Pietje Plaete, een oude eenzate. zat in den hoek van den heerd van zijn kavane zonder vier noch vonke, ineengekrompen te ruttelen van de koude. Zijn laatste brijzeltje brandinge was allange door de schouwe gevlogen, en hij stond bovendien zonder een mompe teten, verlaten van God en van de mensen. Er moest van entwaar hulpe komen of 't was gedaan met Pietje.
Zo 't was Kerstavond en de klokken gingen aan 't luiden voor de nachtmesse. En Pietje hoorde die klokken en 't kwam hem te binnen van die vorige Kerstmesse, hij was er naartoe geweest: 't was daar goed
| |
| |
en warm in die volle kerke, en er brandden veel keersen overal rond.
En zo kwam het dat Pietje, over dat't ging, rechte ravelde en door den donkeren weg optrok naar de kerke van Hillegam.
Goen' nacht, Petrus! klonk het daar, als hij op het kerkeplein aanlandde. Pietje verschoot er van, 't was lange geleân dat er iemand hem zo vriendelijk toegesproken had, en dan nog met zijn name ‘Petrus’ lijk in de boeken.
Ook goen' nacht, vriendschap. zei Pietje. En dan eerst zag hij wie hem aangesproken had: een vreemden here, geheel in 't zwart gekleed, hij stond daar alleen lijk te wachten op iemand.
Wat hapert er, Petrus, zei die zwarten here, ge ziet er zo bedrukt en deerlijk uit.
Kan 't missen, antwoordde Pietje, 'k zijn oud en versleten, geen dekkinge en geen vier, noch geld noch teten.
Is 't maar datte, zei die vreemde man, 't is uw eigen schuld of liever uw eigen dommigheid.
Ben ik dom omdat ik arme ben? vroeg Pietje getornd.
Dat niet, was het antwoord, gij zijt niet dom omdat gij arme zijt, maar arme omdat gij dom zijt. Kijkt èn keer dààr, zei de zwarten here en hij wees kerkewaard, daar is 't feeste en gezang en geklang, è-ja met de belofte van è schonen hemel hiernamaals, en binst de middelen tijd moet een schamele djoos lijk gij vergaan van honger en koude. En dàt, peist è keer, en dàt binst dat dendienen die hier staat u kan helpen, u kan rijke maken op staanden voet, machtig rijke, en dat allemaal gratis en voor nieten....
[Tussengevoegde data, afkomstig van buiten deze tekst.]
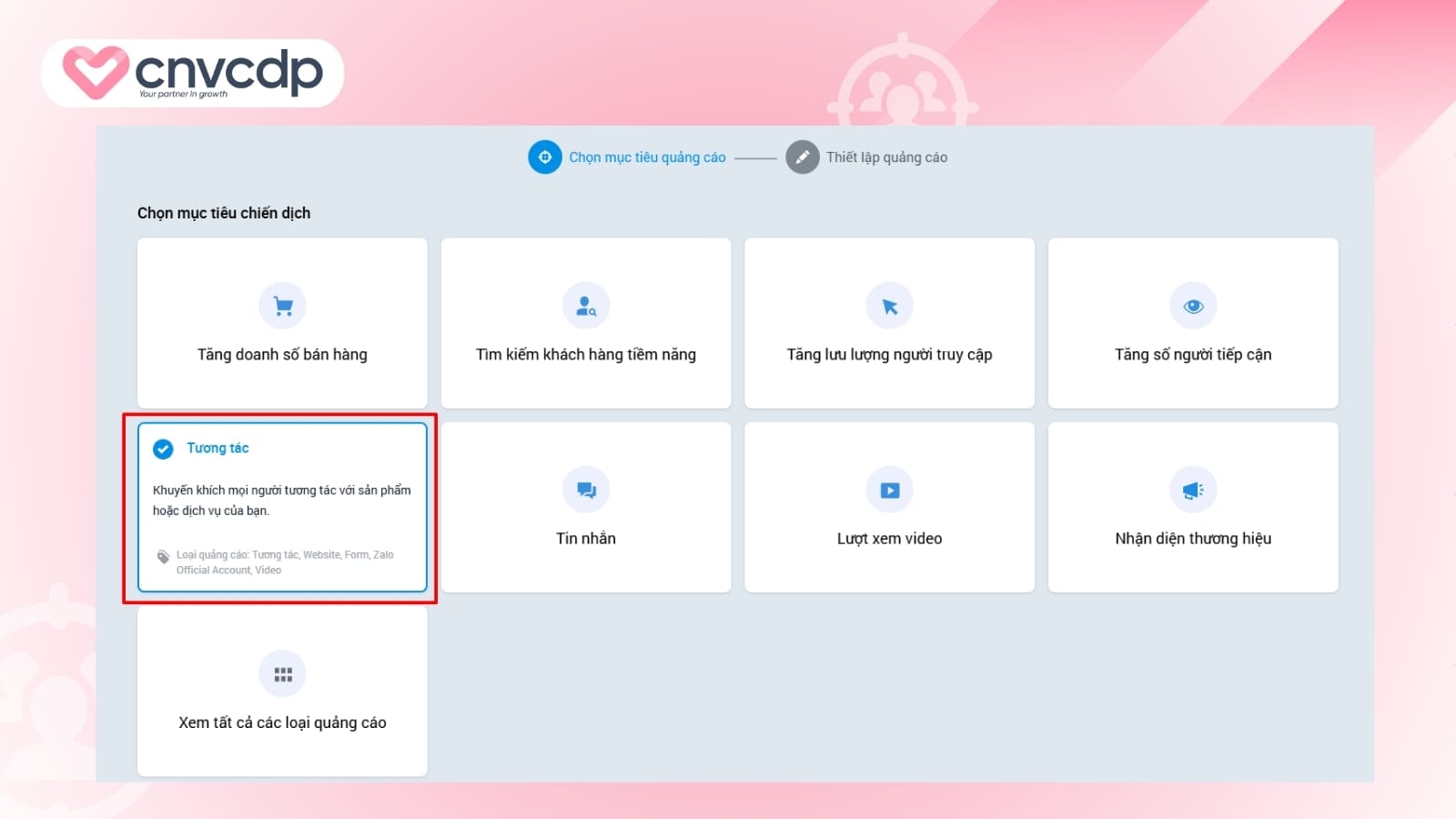Go to Thiết lập quảng cáo step

[x=886, y=157]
Pietje pijloorde op die redens, hij verstond er hem niet aan, en vooral dat ‘gratis en voor nieten’ scheen hem aardig.
Ge moet het maar juiste willen aanveerden, zei de zwarte man, rijkdom, fortuine en al dat ge wilt, - en
| |
| |
daartoe zet ge juiste uwen name op een klein stukske papier.
Dat verbruinde de zake. Pietje peisde er van af te zijn met te zeggen: Menhere, 'k en hebbe penne noch inkte, en 'k en kan noch lezen noch schrijven....
Maar die zwarte Menhere zei: Dat en doet er niet toe, Petrus, ik heb hier een versgesneden ganzepenne, en inkte hebben we niet vandoen, en ik zelve zal uwen name schrijven en gij tekent dan ernevens met een kruiske.
't Sloeg twaalve van de nacht op de kerketorre van Hillegam.
De vreemde gast werd ongeduldig: Toe, Petrus, zei hij, tekent ge of tekent ge niet? Peist è keer, man, voor vijfentwintig jaar lang schone dagen, eten en drinken van 't beste eerst en meest, in de zomer in de schauwte en 's winters uw schenen warmen, wat wil-je nog meer?
Pietje dibberde nog altijd: Enne- later, menhere....?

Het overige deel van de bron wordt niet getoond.